Data files and scripts for "PMDA – Parallel Molecular Dynamics Analysis"
This repository contains data files and scripts for our Scipy2019 paper on PMDA.
PMDA is a Python library that provides parallel analysis algorithms based on MDAnalysis. With a simple map-reduce scheme from Dask library, PMDA provides pre-defined analysis tasks and a common interface to create user-defined analysis taks. Although still in alpha stage, it is already used on resources ranging from multi-core laptops to XSEDE supercomputers to speed up analysis of molecular dynamics trajectories.
MDAnalysis is an object-oriented Python library to analyze trajectories from molecular dynamics (MD) simulations in many popular formats [Gowers2016]. With the development of highly optimized molecular dynamics software (MD) packages on HPC resources, the size of simulation trajectories is growing to terabyte size. Thus efficient analysis of MD simulations becomes a challenge for MDAnalysis, which does not yet provide a standard interface for parallel analysis. To address the challenge, we developed PMDA (https://www.mdanalysis.org/pmda/), a Python library that provides parallel analysis algorithms based on MDAnalysis. PMDA parallelizes common analysis algorithms in MDAnalysis through a task-based approach with the Dask library [Rocklin2015]. We implement a simple map-reduce scheme for parallel trajectory analysis [Khoshlessan2017] [Paraskevakos2018]. The trajectory is partitioned into blocks and analysis is performed separately and in parallel on each block (“map”). The results from each block are gathered and combined (“reduce”). PMDA allows one to perform parallel trajectory analysis with pre-defined analysis tasks. In addition, it provides a common interface that makes it easy to create user-defined parallel analysis modules. PMDA supports all schedulers in Dask, and one can run analysis in a distributed fashion on HPC or ad-hoc clusters or on a single machine. We tested the performance of PMDA on single node and multiple nodes on local supercomputing resources and workstations. The results show that parallelization improves the performance of trajectory analysis. Although still in alpha stage, it is already used on resources ranging from multi-core laptops to XSEDE supercomputers to speed up analysis of molecular dynamics trajectories. PMDA is available under the GNU General Public License, version 2.

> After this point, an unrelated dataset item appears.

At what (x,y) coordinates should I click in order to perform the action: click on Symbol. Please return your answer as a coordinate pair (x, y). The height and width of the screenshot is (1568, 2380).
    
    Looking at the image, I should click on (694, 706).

PMDA, MDAnalysis, High Performance Computing, Dask, Map-Reduce
[Gowers2016] Gowers, Richard J.; Linke, Max; Barnoud, Jonathan; Reddy, Tyler J. E.; Melo, Manuel N.; Seyler, Sean L.; Dotson, David L.; Domański, Jan; Buchoux, Sébastien; Kenney, Ian M.; and Beckstein, Oliver. MDAnalysis: A Python package for the rapid analysis of molecular dynamics simulations. In S. Benthall and S. Rostrup, editors, Proceedings of the 15th Python in Science Conference, pages 102 – 109, Austin, TX, 2016. SciPy. DOI: 10.25080/Majora-629e541a-00e.
[Rocklin2015] Rocklin, Matthew. Dask: Parallel Computation with Blocked algorithms and Task Scheduling. Presented at the Python in Science Conference, Austin, Texas, pp. 126–132. DOI: 10.25080/Majora-7b98e3ed-013.
[Khoshlessan2017] M. Khoshlessan, I. Paraskevakos, S. Jha, and O. Beckstein. Parallel analysis in MDAnalysis using the Dask parallel computing library. In Katy Huff, David Lippa, Dillon Niederhut, and M. Pacer, editors, Proceedings of the 16th Python in Science Conference, pages 64–72, Austin, TX, 2017. SciPy. DOI: 10.25080/shinma-7f4c6e7-00a
[Paraskevakos2018] Ioannis Paraskevakos, Andre Luckow, Mahzad Khoshlessan, George Chantzialexiou, Thomas E. Cheatham, Oliver Beckstein, Geoffrey C. Fox and Shantenu Jha. Task- parallel Analysis of Molecular Dynamics Trajectories. In 47th International Conference on Parallel Processing (ICPP 2018). DOI: 10.1145/3225058.3225128.